SELECTED EXTRACT -
------------------------------------------------
BigQuery Keys in dbt Are Optimizer Hints, Not Enforcement

Outcome focus: Defined a BigQuery and dbt constraint playbook that keeps optimizer hints, dbt contracts, data tests, compiled SQL review, and INFORMATION_SCHEMA verification in the right order.

A team adds primary keys and foreign keys to a BigQuery star schema and expects the warehouse to start behaving like Postgres.

That is the mistake.

The setup is familiar. dim_customers has one row per customer. fct_orders has one row per order. BI users query a wide view that joins the fact table to dimensions because nobody wants every dashboard author to rewrite the same joins. The view is convenient, but some queries only select fact columns and still pay for joins they do not need.

Then somebody reads Google's post on join optimizations with BigQuery primary and foreign keys. They see join elimination and join reordering. They want dbt to declare the keys.

That instinct is good. The dangerous part is the word "constraint."

In BigQuery, primary and foreign keys are metadata that can help the optimizer. They are not an integrity wall. Google's primary and foreign keys guide is explicit that BigQuery does not enforce those key constraints, and that queries over tables with violated constraints can return incorrect results. If the metadata says every customer key is valid but the data disagrees, the optimizer is allowed to trust the metadata.

So the dbt question is not only "can I emit the DDL?"

The better question is: can I publish optimizer metadata only after I have a testable data contract?

The Mental Model#

I treat BigQuery keys as a three-layer contract.

dbt describes the model, BigQuery stores optimizer metadata, and tests remain the enforcement layer.

The layers do different jobs.

Layer	What it gives you	What it does not give you
dbt contract	Column names, data types, and supported constraints in generated DDL	Runtime uniqueness or referential integrity for unenforced platforms
BigQuery key metadata	Join elimination and join reordering opportunities	Protection from bad rows
dbt data tests	Actual checks for uniqueness, nulls, and relationships	Automatic query optimization
`INFORMATION_SCHEMA`	Proof that the warehouse has the declared metadata	Proof that the data still satisfies the metadata

This is the tradeoff. BigQuery can move faster because it does not check every insert or table rebuild against relational constraints. You get optimizer signal without transaction-style enforcement. That is useful in analytical systems, but only if the pipeline owns the enforcement elsewhere.

What dbt Can Do Natively#

dbt model contracts were introduced with dbt Core 1.5 as part of a broader model governance release. I would still use a current dbt-core and dbt-bigquery pair, but I would not frame this as a 1.9-only feature.

The current dbt docs say constraints require supported materializations and an enforced model contract. For the BigQuery adapter, that means table and incremental models are the practical targets. Views can participate in limited contract behavior around columns and types, but constraints are not applied to views. Incremental models with contracts also need an intentional on_schema_change policy, usually append_new_columns or fail.
------------------------------------------------
(Word and element locating data)

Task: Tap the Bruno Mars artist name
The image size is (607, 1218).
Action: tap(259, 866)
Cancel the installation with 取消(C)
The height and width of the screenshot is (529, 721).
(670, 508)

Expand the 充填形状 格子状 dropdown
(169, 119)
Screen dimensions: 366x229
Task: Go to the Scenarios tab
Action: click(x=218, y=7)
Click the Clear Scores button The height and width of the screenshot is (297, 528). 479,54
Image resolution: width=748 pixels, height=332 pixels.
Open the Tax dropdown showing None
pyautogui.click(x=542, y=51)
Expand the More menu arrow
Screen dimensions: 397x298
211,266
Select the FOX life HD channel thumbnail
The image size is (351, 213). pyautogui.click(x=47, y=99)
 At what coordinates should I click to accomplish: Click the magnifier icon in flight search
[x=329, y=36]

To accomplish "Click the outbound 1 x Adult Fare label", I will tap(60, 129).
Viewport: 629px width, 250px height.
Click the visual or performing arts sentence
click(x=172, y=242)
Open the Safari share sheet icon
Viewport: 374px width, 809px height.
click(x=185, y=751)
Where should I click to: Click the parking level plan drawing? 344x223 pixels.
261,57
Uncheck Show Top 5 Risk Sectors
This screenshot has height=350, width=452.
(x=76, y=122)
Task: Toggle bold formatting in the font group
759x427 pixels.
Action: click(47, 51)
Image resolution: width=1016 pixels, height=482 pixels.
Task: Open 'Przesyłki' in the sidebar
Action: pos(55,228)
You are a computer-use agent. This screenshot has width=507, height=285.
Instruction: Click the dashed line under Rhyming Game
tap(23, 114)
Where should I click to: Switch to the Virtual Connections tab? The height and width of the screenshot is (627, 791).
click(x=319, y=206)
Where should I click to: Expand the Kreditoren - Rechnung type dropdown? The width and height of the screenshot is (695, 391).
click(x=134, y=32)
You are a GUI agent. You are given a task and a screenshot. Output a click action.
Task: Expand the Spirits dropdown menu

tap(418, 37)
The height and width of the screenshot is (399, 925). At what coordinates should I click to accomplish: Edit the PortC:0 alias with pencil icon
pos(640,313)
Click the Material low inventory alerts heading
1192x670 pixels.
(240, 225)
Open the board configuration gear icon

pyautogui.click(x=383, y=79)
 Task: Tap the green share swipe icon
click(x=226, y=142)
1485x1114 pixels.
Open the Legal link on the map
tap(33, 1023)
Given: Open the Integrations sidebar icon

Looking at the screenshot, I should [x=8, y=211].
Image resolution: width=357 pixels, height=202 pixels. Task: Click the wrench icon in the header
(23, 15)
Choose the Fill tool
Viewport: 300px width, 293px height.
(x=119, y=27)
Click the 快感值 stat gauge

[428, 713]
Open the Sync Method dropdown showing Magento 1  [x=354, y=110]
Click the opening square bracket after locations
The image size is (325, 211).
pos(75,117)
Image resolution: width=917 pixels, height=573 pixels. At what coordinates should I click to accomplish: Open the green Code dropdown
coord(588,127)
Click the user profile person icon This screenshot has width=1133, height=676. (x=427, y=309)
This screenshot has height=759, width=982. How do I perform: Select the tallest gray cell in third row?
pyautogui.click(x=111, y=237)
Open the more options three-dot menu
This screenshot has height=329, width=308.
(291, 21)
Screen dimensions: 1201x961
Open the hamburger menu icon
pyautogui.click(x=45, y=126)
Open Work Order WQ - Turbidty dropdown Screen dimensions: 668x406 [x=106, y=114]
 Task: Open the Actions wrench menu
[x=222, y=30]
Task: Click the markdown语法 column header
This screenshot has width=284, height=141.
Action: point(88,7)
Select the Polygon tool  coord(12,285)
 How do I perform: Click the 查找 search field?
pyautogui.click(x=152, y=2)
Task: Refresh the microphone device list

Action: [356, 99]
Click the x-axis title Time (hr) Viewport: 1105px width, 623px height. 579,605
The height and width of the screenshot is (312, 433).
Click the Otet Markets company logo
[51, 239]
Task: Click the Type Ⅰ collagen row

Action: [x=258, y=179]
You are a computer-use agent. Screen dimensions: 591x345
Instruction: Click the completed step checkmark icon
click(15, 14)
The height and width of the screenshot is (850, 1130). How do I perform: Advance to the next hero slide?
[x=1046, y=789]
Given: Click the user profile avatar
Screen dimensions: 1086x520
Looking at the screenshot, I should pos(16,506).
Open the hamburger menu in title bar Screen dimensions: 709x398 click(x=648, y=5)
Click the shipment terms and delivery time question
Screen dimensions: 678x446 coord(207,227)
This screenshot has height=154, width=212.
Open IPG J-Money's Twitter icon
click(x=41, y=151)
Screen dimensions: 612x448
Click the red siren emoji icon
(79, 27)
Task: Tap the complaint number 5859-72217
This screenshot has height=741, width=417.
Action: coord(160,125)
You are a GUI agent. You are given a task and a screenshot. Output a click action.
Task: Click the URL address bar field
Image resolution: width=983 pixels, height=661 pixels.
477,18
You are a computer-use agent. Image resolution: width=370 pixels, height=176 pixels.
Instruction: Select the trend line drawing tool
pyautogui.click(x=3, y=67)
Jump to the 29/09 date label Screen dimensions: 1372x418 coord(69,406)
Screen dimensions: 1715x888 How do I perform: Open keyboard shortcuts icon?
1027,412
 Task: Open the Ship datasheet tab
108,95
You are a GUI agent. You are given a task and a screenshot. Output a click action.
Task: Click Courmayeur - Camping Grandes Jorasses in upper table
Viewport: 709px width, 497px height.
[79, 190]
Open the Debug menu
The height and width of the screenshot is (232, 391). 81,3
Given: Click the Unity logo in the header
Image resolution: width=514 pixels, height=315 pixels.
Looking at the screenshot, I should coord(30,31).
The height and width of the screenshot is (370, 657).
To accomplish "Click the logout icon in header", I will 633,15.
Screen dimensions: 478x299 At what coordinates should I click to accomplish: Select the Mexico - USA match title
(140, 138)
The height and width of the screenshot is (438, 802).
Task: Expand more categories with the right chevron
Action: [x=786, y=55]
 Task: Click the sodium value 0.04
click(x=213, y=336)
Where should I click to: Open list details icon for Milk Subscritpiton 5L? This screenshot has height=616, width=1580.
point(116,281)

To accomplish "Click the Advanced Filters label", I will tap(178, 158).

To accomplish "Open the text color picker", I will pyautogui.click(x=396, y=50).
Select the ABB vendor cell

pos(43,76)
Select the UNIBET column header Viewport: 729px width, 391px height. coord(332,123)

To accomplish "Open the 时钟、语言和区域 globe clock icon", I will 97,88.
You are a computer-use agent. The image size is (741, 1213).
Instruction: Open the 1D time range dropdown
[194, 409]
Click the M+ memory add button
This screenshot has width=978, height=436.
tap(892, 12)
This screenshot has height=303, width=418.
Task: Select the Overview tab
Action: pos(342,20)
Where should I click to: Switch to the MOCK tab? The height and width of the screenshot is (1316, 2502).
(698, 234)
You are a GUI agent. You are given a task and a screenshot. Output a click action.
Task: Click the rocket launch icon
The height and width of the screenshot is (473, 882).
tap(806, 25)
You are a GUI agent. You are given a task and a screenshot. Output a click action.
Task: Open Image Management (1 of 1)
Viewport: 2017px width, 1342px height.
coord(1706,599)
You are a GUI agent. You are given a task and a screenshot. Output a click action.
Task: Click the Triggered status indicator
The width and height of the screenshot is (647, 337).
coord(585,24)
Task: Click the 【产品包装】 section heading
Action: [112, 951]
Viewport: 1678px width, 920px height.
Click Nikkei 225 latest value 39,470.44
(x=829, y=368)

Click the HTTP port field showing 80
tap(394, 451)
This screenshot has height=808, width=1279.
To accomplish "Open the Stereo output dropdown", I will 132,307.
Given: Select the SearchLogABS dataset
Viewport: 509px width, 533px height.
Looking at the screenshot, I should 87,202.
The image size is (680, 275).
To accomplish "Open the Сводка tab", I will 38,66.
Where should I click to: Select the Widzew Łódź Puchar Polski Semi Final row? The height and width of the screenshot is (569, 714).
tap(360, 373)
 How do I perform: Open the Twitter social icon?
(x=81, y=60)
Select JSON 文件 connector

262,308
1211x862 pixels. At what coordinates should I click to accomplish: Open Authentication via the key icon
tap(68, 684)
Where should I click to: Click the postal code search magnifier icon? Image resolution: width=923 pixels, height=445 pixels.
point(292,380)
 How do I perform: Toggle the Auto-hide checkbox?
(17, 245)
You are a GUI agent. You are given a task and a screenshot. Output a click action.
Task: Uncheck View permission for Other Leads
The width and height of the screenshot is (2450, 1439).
------------------------------------------------
INSTRUCTION A -
Translate this sentence from the article on BigQuery keys in dbt into French: "In BigQuery, primary and foreign keys are metadata that can help the optimizer."
INSTRUCTION B -
Carry the article on BigQuery keys in dbt further, picking up after its final sentence.
These items were taken from a separate source.

TASK RESULT A -
Dans BigQuery, les clés primaires et étrangères sont des métadonnées qui peuvent aider l'optimiseur.

TASK RESULT B -
A small native setup looks like this:

models/marts/orders.yml

version: 2
 
models:
  - name: dim_customers
    config:
      materialized: table
      contract:
        enforced: true
    columns:
      - name: customer_id
        data_type: int64
        constraints:
          - type: not_null
          - type: primary_key
            warn_unenforced: false
        data_tests:
          - not_null
          - unique
      - name: customer_name
        data_type: string
 
  - name: fct_orders
    config:
      materialized: table
      contract:
        enforced: true
    columns:
      - name: order_id
        data_type: int64
        constraints:
          - type: not_null
        data_tests:
          - not_null
          - unique
      - name: customer_id
        data_type: int64
        constraints:
          - type: foreign_key
            expression: "references {{ ref('dim_customers') }}(customer_id)"
            warn_unenforced: false
        data_tests:
          - not_null
          - relationships:
              arguments:
                to: ref('dim_customers')
                field: customer_id
      - name: order_created_at
        data_type: timestamp

Two things are doing work here.

First, contract.enforced: true makes dbt check that the model output matches the declared columns and data types before materialization. The dbt model contracts docs say an enforced contract must include every column name and data type.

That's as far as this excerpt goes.